Plus important encore, les entreprises sont également incitées à capturer le méthane fugitif neutralisant actuellement tout effet positif net sur les émissions de gaz à effet de serre. L’extraction du méthane est l’activité de l’industrie du gaz naturel, et chaque pied carré est un combustible précieux. Il est dans l’intérêt à la fois des actionnaires des entreprises et des communautés dans lesquelles les entreprises opèrent de capturer encore plus, sinon tout, le méthane qui fuit pendant le processus de fracturation.
Bien que l’industrie doive être freinée pour faire avancer ces politiques, les incitations à rendre une industrie plus durable sont intrinsèquement présentes. Si le gouvernement et les industries extractives d’hydrocarbures réduisent la pollution et le méthane fugitif, cela pourrait aider à sevrer le monde du charbon, qui est actuellement le premier producteur mondial de gaz à effet de serre. Si les centrales électriques au charbon ferment leurs fenêtres ou passent au gaz naturel, la gravité du changement climatique pourrait être contrecarrée. L’assurance que cette nouvelle surabondance de gaz est produite de manière propre nécessitera les conseils énergiques des régulateurs et des décideurs politiques.

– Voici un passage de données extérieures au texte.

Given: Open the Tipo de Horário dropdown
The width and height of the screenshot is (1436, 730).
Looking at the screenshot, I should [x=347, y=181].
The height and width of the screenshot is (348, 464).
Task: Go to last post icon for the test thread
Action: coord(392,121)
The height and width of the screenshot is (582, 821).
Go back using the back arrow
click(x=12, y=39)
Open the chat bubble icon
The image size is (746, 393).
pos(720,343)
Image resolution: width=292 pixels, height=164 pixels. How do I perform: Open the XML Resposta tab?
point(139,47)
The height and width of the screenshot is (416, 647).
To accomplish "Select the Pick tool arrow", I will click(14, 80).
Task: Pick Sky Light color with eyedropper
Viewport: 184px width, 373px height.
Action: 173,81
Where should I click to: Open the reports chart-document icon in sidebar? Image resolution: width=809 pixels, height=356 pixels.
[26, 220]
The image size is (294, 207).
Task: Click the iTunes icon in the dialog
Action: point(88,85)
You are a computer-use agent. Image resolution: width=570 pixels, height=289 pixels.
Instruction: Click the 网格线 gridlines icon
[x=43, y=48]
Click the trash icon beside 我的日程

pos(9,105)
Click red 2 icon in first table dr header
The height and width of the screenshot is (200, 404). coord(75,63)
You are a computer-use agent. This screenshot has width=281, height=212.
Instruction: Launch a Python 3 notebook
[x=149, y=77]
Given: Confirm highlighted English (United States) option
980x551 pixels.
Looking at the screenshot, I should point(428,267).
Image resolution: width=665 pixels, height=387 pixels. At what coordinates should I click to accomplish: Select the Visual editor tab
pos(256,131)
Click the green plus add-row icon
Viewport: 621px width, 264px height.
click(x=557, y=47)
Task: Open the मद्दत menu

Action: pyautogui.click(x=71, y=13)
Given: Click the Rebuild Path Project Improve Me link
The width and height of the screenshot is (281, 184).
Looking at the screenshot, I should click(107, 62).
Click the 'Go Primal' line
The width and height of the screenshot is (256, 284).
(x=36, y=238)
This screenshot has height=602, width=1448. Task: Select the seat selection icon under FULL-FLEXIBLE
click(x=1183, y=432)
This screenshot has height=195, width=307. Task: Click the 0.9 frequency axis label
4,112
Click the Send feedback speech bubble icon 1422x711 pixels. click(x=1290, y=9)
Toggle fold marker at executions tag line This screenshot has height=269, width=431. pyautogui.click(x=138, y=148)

Malheureusement, même si la fracturation nettoie son acte, ce n’est pas une alchimie, ni une solution miracle aux problèmes énergétiques du monde. La seule chose qu’une industrie du gaz naturel plus propre peut faire est de réduire temporairement les émissions mondiales de gaz à effet de serre. Toute énergie à base d’hydrocarbures – y compris le gaz naturel plus propre – émet une quantité inacceptable de gaz à effet de serre. Les sources d’hydrocarbures étant limitées, le gaz naturel n’est pas viable à long terme. Le fracking est capable de fournir un premier pas vers un avenir plus durable en réduisant les émissions de gaz à effet de serre et les attentes mondiales concernant les émissions futures. Tant que le monde reste critique et exigeant – comme l’a été le public américain face à l’industrie du fracking d’aujourd’hui – il y a un espoir de ralentir le réchauffement climatique.


La controverse sur le fracking devient de plus en plus un problème mondial. Voici une affiche anti-fracking provenant d’Espagne. Photo par : Public Domain.
Owen Reynolds est un économiste à Washington D.C.
Citations :

  • Howarth, Robert W., Atkinson, David R. 2011. Évaluation de l’empreinte des gaz à effet de serre du gaz naturel des formations de schiste obtenu par fracturation hydraulique à haut volume et à l’eau de nappe. Université Cornell, département d’écologie et de biologie évolutive.
  • Allen, David T., et al. 2013. Mesures des émissions de méthane sur les sites de production de gaz naturel aux États-Unis. Université du Texas, Austin, et al.